A transição metabólica durante o jejum ocorre em fases distintas:

  • Hora 0 – Pós-prandial: Caracterizado pelo consumo de alimentos.
  • Hora 3 – Estado Alimentado: Aumento da glicose e secreção de insulina, inibição da lipólise (queda de Ácidos Graxos Livres – FFA). A energia provém da glicólise e oxidação do piruvato, com glicogênese. Um superávit calórico leva ao estoque de Ácidos Graxos (FA) no tecido adiposo.
  • Hora 18 – Início do Jejum: Baixa insulina, ativação da gliconeogênese e glicogenólise. O uso da glicose excede a gliconeogênese, e inicia-se a lipólise, com aumento de FFA.
  • Hora 26-48 – Jejum: Insulina baixa, gliconeogênese ativa e aumento de β-OHB. Ocorre uma troca metabólica, utilizando FA e corpos cetônicos (cetonas) como combustível. Há catabolismo proteico, aumento da lipólise (aumento de FFA), elevação de glucagon e glicocorticoides, e aumento da excreção urinária de nitrogênio.
  • Hora >48 – Starvation (Inanição): Níveis muito baixos de insulina e β-OHB elevados. Ocorre inibição do catabolismo de Aminoácidos de Cadeia Ramificada (BCAA) e da oxidação de glicose no músculo. A gliconeogênese hepática é mantida e os FFA se tornam a principal fonte de energia. Pode haver um aumento do IMCL (lipídios intramiocelulares) devido à reesterificação de FFA.

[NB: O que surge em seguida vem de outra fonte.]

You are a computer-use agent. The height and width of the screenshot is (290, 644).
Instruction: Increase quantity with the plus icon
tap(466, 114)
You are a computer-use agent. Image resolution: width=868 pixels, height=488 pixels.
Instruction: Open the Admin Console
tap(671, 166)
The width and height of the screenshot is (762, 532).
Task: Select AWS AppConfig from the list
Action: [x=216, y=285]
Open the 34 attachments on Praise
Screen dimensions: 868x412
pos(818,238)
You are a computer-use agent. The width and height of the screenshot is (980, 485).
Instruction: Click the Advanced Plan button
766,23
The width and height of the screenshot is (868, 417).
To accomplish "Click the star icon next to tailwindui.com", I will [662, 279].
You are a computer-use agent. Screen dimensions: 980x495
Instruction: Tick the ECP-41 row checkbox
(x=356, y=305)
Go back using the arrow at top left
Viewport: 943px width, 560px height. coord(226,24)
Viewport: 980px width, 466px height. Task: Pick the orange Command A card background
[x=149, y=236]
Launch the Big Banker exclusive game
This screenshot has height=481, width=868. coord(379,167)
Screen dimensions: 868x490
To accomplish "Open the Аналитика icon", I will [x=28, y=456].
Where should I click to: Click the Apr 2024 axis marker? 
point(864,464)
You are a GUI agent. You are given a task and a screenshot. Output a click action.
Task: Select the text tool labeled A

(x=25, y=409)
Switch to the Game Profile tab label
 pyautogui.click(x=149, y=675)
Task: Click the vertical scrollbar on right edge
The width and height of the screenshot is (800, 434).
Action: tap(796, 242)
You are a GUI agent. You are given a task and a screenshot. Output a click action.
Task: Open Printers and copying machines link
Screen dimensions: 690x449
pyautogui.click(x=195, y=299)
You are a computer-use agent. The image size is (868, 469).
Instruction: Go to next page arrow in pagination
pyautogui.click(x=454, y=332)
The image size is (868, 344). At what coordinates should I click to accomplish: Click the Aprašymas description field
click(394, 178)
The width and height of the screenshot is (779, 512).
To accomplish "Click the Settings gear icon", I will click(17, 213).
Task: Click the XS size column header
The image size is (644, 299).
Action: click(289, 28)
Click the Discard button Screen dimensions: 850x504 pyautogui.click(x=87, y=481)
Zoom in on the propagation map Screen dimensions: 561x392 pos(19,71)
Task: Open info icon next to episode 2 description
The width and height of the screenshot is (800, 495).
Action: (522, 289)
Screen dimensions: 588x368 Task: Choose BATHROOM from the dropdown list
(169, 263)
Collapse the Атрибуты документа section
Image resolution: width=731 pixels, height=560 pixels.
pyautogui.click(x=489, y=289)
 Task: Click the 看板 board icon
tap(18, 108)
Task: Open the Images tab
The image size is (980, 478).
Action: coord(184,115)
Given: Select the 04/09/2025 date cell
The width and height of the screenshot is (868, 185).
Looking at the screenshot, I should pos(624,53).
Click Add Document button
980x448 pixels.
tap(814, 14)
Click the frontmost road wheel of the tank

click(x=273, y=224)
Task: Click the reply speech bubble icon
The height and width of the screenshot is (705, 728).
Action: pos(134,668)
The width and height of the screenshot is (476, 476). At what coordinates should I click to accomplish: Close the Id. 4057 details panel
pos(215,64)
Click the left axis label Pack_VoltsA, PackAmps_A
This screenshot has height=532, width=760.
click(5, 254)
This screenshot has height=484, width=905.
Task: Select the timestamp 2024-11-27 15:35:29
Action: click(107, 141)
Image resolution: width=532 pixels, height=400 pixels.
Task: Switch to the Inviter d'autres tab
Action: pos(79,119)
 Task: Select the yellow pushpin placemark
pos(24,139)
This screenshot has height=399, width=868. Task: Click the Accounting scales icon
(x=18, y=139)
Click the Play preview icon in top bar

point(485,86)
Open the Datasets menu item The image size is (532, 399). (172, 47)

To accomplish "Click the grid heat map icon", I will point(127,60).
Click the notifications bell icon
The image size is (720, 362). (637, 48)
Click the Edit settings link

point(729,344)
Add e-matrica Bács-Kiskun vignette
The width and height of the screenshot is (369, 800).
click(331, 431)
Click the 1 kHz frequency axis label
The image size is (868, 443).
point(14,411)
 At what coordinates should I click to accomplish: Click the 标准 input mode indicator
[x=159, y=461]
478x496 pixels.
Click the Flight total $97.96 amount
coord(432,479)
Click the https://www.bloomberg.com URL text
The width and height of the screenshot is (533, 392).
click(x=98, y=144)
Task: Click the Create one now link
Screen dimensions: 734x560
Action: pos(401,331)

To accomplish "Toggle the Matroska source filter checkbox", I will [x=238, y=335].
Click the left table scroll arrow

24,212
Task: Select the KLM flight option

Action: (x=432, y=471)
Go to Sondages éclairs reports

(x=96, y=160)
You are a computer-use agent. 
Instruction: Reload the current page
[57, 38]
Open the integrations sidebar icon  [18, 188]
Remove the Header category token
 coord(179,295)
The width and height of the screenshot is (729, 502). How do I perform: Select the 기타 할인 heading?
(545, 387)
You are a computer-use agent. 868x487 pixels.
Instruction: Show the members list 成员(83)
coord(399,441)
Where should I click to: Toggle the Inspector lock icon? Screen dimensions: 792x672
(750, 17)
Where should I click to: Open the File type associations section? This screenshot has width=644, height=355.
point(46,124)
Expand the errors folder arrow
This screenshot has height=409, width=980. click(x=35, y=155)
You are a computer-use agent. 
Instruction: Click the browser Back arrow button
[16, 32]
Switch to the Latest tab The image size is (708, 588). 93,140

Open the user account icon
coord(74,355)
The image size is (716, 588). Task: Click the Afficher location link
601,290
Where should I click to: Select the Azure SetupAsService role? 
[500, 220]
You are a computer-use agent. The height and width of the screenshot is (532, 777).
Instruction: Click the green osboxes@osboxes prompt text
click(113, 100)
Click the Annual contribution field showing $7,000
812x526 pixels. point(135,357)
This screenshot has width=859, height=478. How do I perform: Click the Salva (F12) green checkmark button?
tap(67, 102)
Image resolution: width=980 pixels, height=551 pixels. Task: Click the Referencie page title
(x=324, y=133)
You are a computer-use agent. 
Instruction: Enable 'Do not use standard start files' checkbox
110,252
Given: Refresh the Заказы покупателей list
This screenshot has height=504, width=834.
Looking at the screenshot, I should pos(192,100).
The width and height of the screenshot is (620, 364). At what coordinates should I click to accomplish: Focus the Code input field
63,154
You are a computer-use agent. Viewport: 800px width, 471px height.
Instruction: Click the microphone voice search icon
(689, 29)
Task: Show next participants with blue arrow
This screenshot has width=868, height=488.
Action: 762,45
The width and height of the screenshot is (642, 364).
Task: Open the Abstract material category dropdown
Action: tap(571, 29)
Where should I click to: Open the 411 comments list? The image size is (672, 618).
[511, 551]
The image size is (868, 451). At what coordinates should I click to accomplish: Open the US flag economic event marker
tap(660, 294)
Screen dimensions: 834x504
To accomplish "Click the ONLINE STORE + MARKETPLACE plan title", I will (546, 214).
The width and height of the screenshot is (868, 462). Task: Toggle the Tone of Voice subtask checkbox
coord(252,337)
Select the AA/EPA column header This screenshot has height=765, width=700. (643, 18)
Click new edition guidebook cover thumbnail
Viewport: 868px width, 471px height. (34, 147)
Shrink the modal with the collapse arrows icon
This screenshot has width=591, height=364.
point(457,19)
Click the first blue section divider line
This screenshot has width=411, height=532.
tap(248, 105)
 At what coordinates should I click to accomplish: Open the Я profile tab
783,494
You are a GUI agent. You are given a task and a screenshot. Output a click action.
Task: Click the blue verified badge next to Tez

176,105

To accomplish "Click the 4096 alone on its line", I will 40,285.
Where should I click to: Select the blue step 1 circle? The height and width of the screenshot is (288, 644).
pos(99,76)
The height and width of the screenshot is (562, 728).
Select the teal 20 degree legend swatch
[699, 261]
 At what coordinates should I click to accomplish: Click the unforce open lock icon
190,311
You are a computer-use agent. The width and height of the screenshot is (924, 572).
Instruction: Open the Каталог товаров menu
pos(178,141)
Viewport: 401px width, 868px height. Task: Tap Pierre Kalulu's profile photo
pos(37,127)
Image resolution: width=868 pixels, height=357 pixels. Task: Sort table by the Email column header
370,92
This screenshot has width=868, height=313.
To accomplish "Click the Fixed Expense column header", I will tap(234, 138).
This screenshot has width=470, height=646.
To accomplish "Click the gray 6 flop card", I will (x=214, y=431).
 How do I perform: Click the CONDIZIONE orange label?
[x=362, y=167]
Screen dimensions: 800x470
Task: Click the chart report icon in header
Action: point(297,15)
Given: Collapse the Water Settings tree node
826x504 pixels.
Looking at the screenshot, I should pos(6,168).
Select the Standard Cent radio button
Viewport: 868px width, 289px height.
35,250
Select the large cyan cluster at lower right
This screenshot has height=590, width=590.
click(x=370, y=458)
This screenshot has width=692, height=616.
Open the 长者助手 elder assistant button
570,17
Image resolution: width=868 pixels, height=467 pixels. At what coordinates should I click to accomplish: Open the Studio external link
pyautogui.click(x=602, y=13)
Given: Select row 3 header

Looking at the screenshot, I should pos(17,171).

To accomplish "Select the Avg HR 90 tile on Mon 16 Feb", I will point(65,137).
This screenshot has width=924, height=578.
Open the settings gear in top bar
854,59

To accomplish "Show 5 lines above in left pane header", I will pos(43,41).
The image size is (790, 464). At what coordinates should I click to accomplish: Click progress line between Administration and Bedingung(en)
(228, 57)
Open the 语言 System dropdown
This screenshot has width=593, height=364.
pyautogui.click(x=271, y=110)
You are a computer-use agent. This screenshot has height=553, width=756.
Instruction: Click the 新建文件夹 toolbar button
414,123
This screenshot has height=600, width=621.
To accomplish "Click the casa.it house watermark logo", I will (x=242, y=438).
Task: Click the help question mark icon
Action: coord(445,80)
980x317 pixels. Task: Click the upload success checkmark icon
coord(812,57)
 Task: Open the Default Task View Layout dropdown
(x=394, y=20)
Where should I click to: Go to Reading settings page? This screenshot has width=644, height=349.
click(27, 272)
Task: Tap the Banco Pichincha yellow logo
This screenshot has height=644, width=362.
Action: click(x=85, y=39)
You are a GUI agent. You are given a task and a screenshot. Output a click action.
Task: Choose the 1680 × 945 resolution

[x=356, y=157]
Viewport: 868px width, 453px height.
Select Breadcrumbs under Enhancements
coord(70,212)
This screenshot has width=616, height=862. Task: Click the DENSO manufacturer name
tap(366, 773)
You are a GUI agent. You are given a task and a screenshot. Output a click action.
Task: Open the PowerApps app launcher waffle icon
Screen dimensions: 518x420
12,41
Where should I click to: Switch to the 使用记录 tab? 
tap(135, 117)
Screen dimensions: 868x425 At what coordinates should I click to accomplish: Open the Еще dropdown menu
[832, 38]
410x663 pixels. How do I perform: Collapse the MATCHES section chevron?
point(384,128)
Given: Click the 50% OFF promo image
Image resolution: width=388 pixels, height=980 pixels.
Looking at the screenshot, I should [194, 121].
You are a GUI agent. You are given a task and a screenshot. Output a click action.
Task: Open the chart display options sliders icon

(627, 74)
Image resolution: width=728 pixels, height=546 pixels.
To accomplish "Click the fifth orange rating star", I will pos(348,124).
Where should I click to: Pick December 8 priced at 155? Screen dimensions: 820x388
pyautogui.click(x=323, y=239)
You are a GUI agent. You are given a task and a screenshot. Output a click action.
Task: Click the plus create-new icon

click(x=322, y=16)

Considerações e Desafios do Jejum

Apesar dos resultados promissores, o jejum apresenta desafios:

  • Sustentabilidade: Protocolos de jejum podem ser de difícil sustentação para muitos indivíduos devido à insatisfação com as restrições dietéticas (2).
  • Evidências em Humanos: Estudos em humanos ainda são limitados para embasar a recomendação do jejum em larga escala (2). Embora estudos em animais mostrem melhora na autofagia celular e preservação da qualidade das organelas, mais pesquisas em humanos são necessárias (2).
  • Respostas Metabólicas Individuais: Estudos em humanos demonstraram apenas alterações na insulina de jejum (queda), mas não na glicose de jejum (2).
  • Impacto Psicológico: O jejum possui um forte componente psicológico, podendo levar a uma má relação com a comida, associada a sentimentos de “purgação” e recompensa, com potenciais implicações na saúde mental, incluindo a depressão (2).
  • FFA e Inflamação: A elevação de FFA durante o jejum pode ativar proteínas de vias inflamatórias, reduzindo a sensibilidade à insulina. No entanto, o β-OHB atua de forma oposta, como um agente anti-inflamatório, alterando o combustível metabólico (2). É importante notar que FFA saturados induzem resposta inflamatória em macrófagos, enquanto os insaturados não (2). A elevação prolongada de FFA, combinada com síndrome metabólica e resistência à insulina, pode contribuir para a elevação de IMCL hepático e lipotoxicidade, culminando em esteato-hepatite não alcoólica (2).

Referências Bibliográficas

  1. Horne, B. D. et al. Health effects of intermittent fasting: Hormesis or harm? A systematic review. American Journal of Clinical Nutrition, v. 102, n. 2, p. 464–470, 2015.
  2. Stockman, M. C. et al. Intermittent Fasting: Is the Wait Worth the Weight? Current Obesity Reports, v. 7, n. 2, p. 172–185, 2018.
  3. Paoli, A. et al. The influence of meal frequency and timing on health in humans: The role of fasting. Nutrients, v. 11, n. 4, p. 1–19, 2019.